Por su parte, el proyecto Reune pretende contribuir a mejorar la colaboración en I+D+i entre las universidades públicas y el sector empresarial mediante la detección y análisis de las mejores prácticas en casos internacionales de éxito de este tipo de cooperación en el campo de la universidad, el sector industrial y la innovación regional. Se analizaron en profundidad 16 regiones de diferentes países que compartían aspectos similares a Andalucía y cumplían una serie de requisitos como: tener un entorno parecido al de esta región, estar presentes en el TOP 40 de las regiones catalogadas como más innovadoras de Europa, tener las mayores tasas de crecimiento en indicadores de innovación de Europa o bien distinguirse por algún aspecto diferencial. Además, se realizaron tres visitas de estudio para analizar más de cerca otras tantas de esas regiones: Karslruhe (Alemania), Nord-pas-de-Calais (Francia) y Südosterreich (Austria).

Tras el análisis de los casos prácticos señalados, se recopilaron una serie de pistas e ideas de buenas prácticas de probada eficacia, con el fin de que las empresas andaluzas puedan utilizarlas en su relación con la Universidad y en el fomento de su capacidad de innovación.

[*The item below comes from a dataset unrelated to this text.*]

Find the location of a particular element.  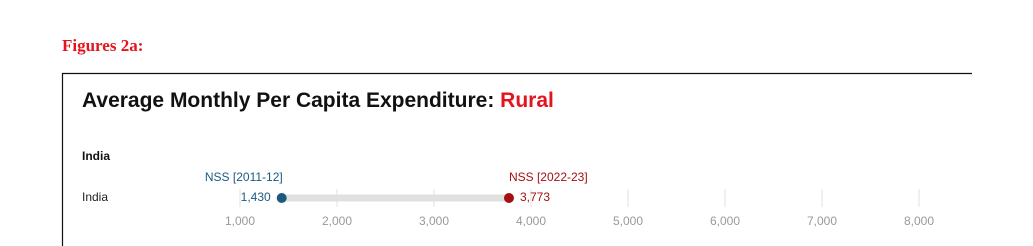

x-tick-label: 3,000 is located at coordinates (434, 221).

Estas buenas prácticas se agruparon en un decálogo de ideas-fuerza que abarcan desde la importancia de la cooperación hasta la nueva forma de gestionar la propiedad intelectual, pasando por la orientación progresiva hacia Europa o la mayor participación del sector privado en la financiación.

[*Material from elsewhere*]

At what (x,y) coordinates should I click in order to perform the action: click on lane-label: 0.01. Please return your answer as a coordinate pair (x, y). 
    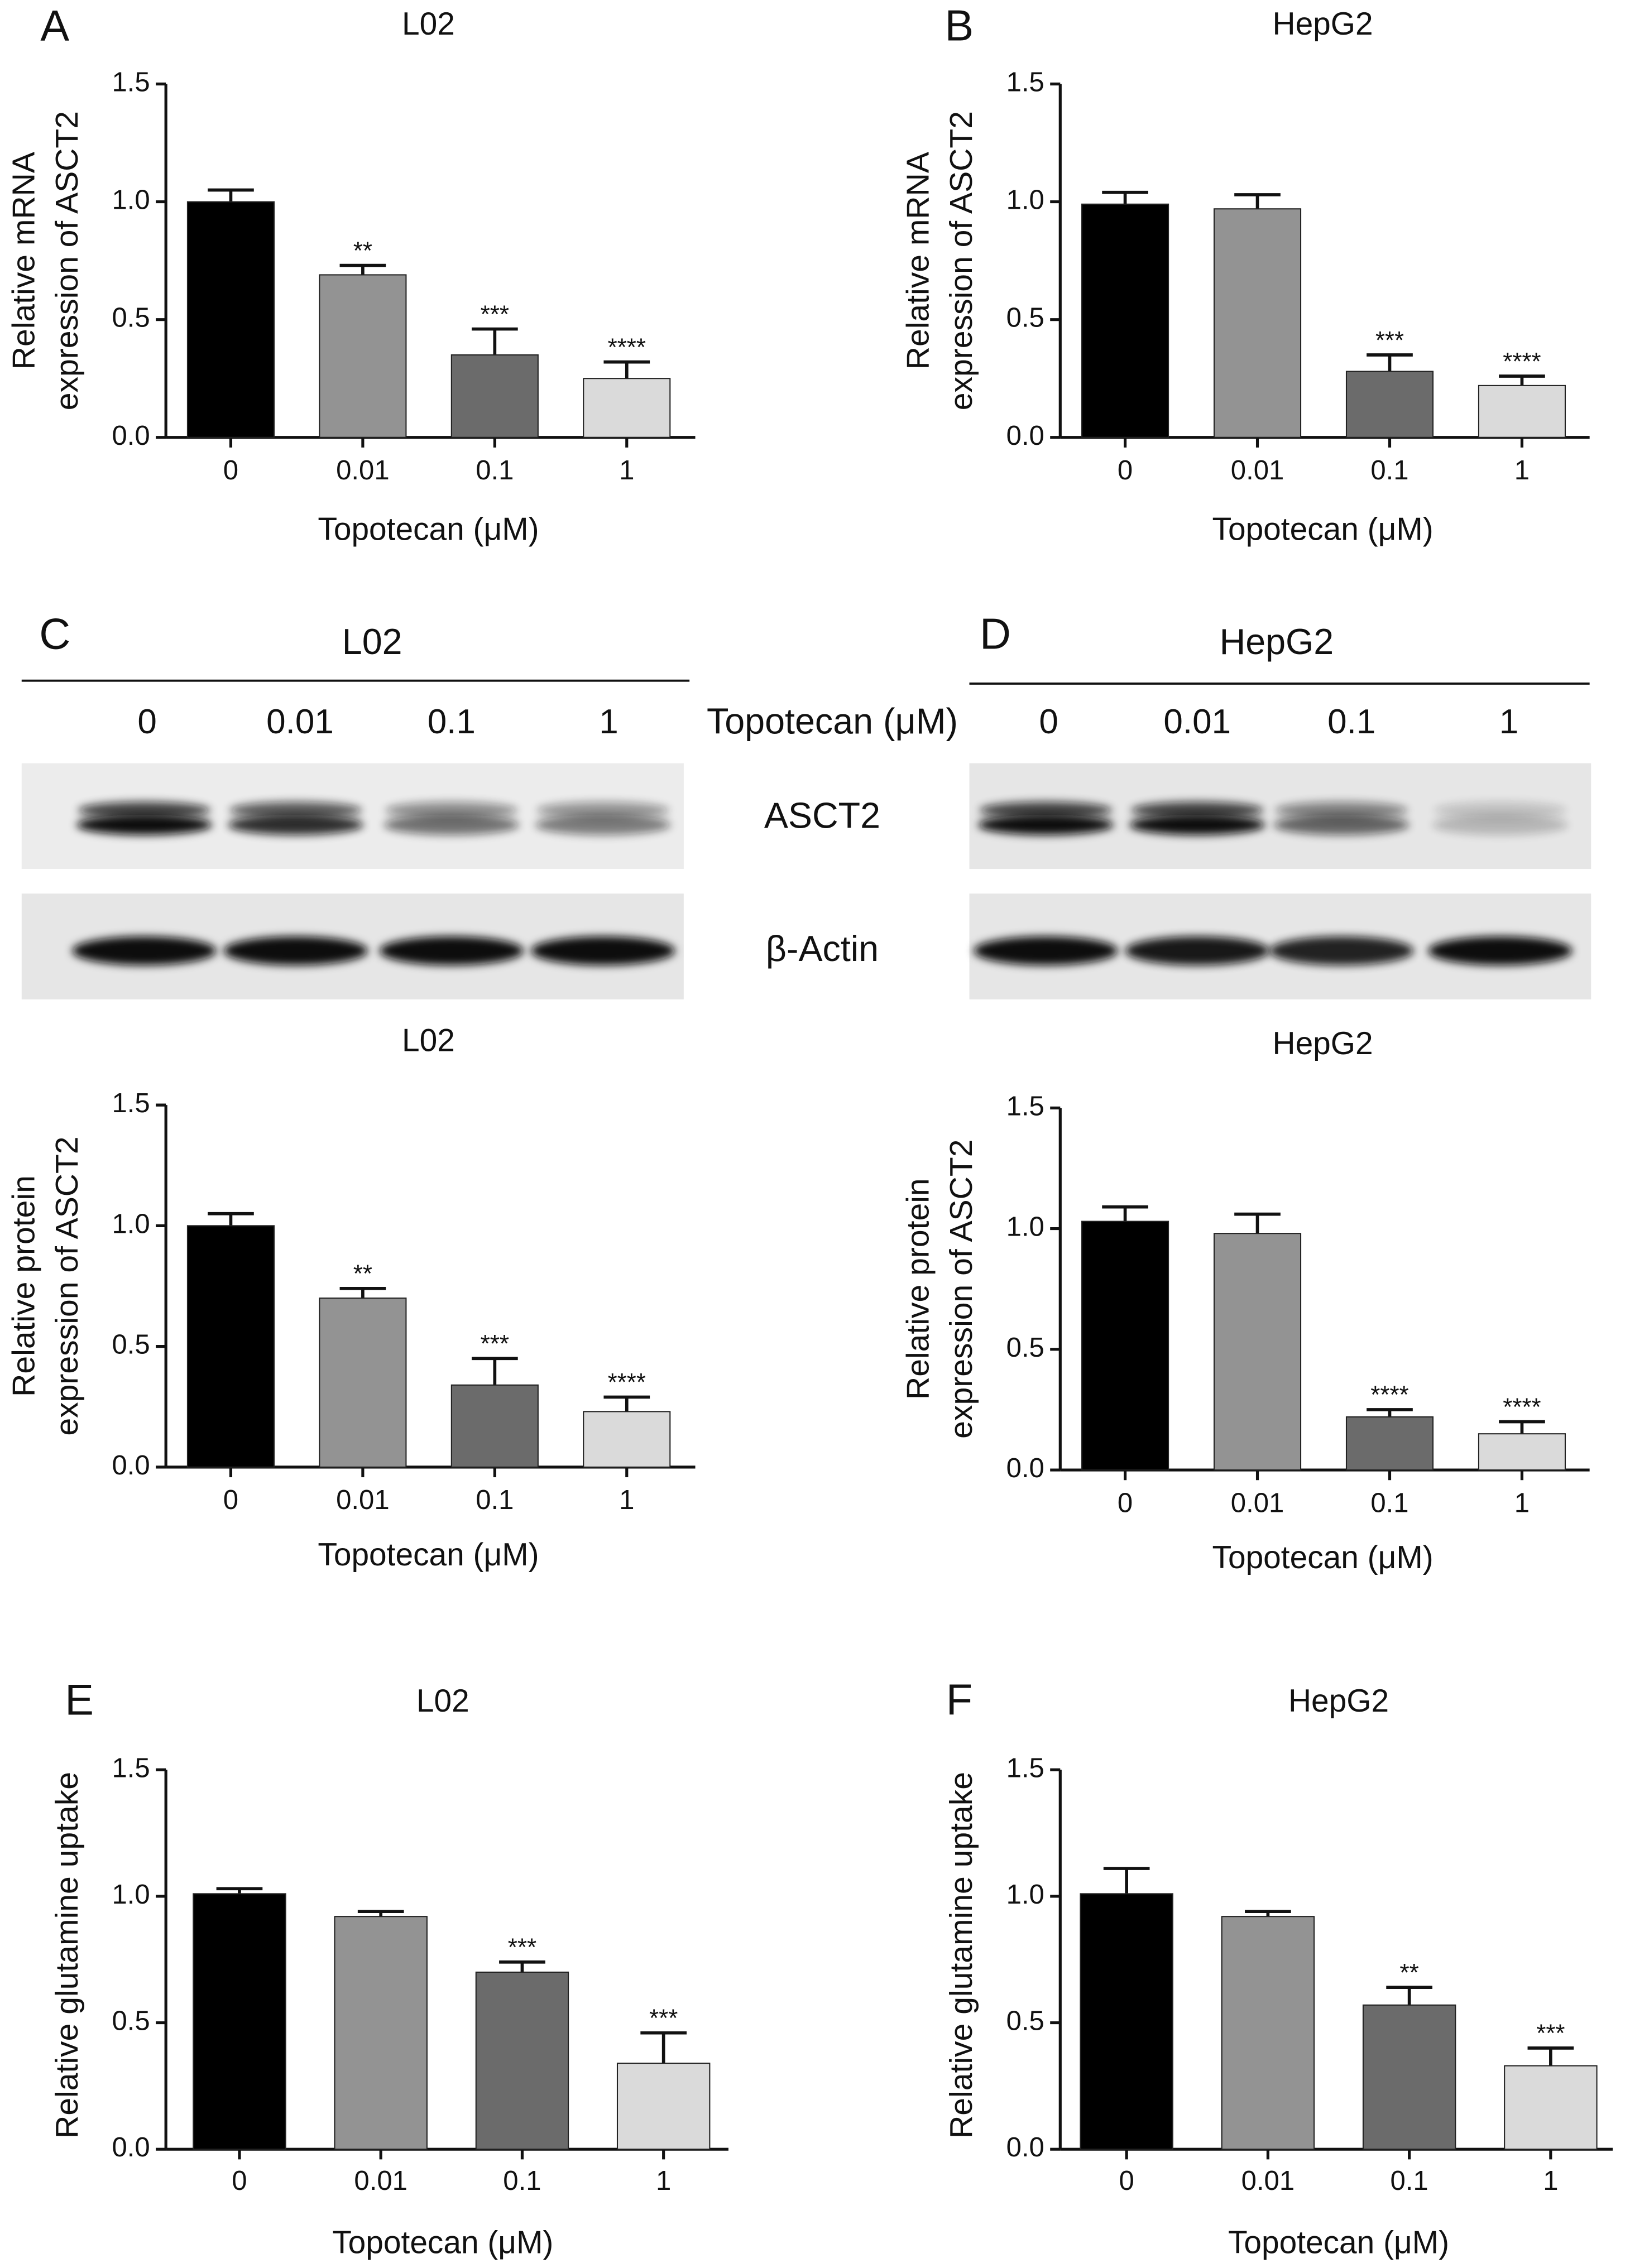
    Looking at the image, I should click on (1197, 722).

Moya-Angeler también hizo balance de los cinco primeros años de vida de la Corporación, en los que esta Fundación ha financiado más de 360 proyectos de I+D+i con más de 96 millones de euros en incentivos, que han movilizado más de 307 millones de euros en inversión privada. Además, estos proyectos han permitido que más de mil investigadores de 250 grupos de investigación trabajen con empresas andaluzas.

En estos años, CTA ha ayudado a crear estructuras estables de I+D+i en las empresas, a fomentar la cultura de la cooperación, tanto entre empresas como con la Universidad, a generar masa crítica de conocimiento en áreas altamente competitivas y a implicar a las pymes en la cultura de la innovación, entre otros logros.